# Problem to solve
What lines in the data hold the string "Teslimat"? Show them.

# Supplied material
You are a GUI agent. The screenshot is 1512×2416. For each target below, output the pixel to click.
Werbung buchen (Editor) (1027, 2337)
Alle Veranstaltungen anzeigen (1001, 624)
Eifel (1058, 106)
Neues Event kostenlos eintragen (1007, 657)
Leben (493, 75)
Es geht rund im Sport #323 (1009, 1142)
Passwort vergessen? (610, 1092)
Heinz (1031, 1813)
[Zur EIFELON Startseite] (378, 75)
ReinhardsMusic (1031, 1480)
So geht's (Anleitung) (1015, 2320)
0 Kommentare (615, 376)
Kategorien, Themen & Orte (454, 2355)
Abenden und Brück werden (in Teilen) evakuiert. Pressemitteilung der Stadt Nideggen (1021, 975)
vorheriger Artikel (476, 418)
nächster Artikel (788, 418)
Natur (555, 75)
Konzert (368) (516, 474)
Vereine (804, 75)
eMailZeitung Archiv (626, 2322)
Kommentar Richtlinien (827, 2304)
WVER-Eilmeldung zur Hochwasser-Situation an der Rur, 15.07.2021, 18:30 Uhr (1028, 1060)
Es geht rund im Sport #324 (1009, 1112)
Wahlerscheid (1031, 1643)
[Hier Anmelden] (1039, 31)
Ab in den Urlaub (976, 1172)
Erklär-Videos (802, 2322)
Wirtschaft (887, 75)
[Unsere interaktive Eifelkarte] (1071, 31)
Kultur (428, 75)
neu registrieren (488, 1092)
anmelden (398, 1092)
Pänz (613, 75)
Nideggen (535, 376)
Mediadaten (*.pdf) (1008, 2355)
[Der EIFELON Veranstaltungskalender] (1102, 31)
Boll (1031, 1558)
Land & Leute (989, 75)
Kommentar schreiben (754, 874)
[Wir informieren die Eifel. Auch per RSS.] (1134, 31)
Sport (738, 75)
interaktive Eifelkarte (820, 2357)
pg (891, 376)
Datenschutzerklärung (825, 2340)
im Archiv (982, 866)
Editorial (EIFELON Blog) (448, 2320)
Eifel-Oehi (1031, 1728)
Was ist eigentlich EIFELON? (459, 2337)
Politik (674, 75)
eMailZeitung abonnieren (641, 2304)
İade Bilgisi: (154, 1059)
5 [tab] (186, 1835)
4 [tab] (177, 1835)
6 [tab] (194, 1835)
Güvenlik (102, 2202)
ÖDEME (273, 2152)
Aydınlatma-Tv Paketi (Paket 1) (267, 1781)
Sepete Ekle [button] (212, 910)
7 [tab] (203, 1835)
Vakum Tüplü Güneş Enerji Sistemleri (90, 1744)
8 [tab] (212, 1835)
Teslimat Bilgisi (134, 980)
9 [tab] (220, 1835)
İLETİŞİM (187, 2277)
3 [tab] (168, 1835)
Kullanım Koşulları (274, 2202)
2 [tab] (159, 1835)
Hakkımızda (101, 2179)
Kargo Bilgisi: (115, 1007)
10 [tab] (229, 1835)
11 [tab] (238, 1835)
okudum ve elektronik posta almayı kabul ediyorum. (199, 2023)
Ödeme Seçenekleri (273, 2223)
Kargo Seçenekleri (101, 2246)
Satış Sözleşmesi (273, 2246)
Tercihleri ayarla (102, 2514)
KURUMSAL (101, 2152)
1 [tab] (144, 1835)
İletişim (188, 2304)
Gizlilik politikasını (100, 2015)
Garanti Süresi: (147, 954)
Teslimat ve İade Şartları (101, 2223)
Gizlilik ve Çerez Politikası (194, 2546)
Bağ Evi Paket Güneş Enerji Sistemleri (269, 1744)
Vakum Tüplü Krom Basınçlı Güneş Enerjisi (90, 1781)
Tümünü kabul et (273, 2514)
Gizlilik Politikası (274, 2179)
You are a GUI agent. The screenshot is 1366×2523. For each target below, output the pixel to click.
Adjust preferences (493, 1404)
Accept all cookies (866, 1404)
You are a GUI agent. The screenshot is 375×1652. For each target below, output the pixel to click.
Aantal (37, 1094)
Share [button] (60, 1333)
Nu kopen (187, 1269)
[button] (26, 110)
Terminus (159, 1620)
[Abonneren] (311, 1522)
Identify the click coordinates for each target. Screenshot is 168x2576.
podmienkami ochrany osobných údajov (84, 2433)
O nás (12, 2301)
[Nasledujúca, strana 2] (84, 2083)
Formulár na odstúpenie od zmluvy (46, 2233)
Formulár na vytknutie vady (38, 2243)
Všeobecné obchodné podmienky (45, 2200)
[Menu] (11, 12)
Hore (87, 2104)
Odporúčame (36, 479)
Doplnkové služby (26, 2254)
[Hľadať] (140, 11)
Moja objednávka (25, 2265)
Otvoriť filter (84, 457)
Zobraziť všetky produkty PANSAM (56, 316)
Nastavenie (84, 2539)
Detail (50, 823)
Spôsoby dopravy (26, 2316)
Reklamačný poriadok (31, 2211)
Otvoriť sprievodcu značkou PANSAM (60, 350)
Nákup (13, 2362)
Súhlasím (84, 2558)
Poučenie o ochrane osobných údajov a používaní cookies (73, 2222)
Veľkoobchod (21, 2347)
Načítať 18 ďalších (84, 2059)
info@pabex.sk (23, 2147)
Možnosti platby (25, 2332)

# Exercise response
Teslimat Bilgisi (134, 980)
Teslimat ve İade Şartları (101, 2223)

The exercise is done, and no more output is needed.